TEXT SECTION:
While the scale of humanitarian aid delivered to victims of both of these crises is unprecedented, humanitarian needs are outpacing the capabilities of donor governments and the international humanitarian system.
In Iraq, schools, unfinished buildings, and warehouses are filled with families driven from their homes. Over 1 million Iraqis still lack adequate shelter for the winter and basic items such as blankets and kerosene they will need to keep warm. And even though the World Food Program is providing food to 1.4 million Iraqis, almost 3 million Iraqis are estimated to lack adequate nutrition.
In Syria, almost 10 million people are food insecure and over 11 million are in need of clean water and sanitation. Eighty-five percent of Syrian refugees live outside of camps, most in sub-standard shelter. And at least half of all refugee children are not enrolled in school.
President Obama has underscored the importance of providing Syrians and Iraqis with humanitarian aid and we have been urging other donors to increase their contributions to UN-led relief efforts. Donors have been generous. The European Commission, United Kingdom, Saudi Arabia, Kuwait, Canada, Germany, Norway, and Japan have made significant contributions to UN-led relief operations for Syrians and Iraqis.

SUPPLIED MATERIAL:
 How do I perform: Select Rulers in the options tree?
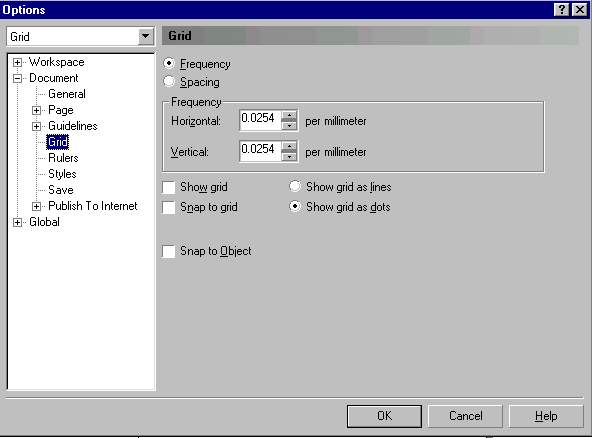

WHAT YOU ARE ASKED TO DO: Pick up the passage on humanitarian aid for Iraq and Syria after its last sentence and continue writing it.

ANSWER BOX:
We applaud, for instance, the generosity of Saudi Arabia, whose $500 million contribution to the UN in the early stages of the crisis this year was absolutely critical to providing life-saving assistance to those who fled ISIL. Kuwait, for its part, has hosted three Top Donors Meetings for Syrians and has given $800 million to provide desperately needed food, shelter, and medical supplies.
Getting relief into Syria is essential to slow the exodus of refugees and ease the pressure on Syria’s neighbors. But we also need borders to remain open to those who have no choice but to flee for their lives.
And as governments in the region are called upon to do everything in their power to aid those in harm’s way, they need our steadfast support to help cope with refugee populations that are likely to remain in neighboring countries for years to come. My bureau has announced $10 million in new funding for UN Development Program initiatives specifically targeting communities hosting refugees. Giving humanitarian assistance for development purposes is unprecedented for us; but working with host governments to keep borders open and meet their needs is essential to ensuring the protection of refugees. At the recent Berlin Ministerial on Syrian refugees, we called on other countries to also think creatively about how to address this complex crisis and coordinate their humanitarian and development assistance programs.
As we face these historic challenges, U.S. leadership, humanitarian diplomacy, and resources remain critical to the effort. Thirty percent of international humanitarian assistance marshaled in response to the Syrian crisis has come from us - the United States - with more than $3 billion in aid over three years, including nearly $135 million recently in funding for emergency food. Our contributions to aid Iraqi civilians in Fiscal Year 2014 totaled more than $208 million.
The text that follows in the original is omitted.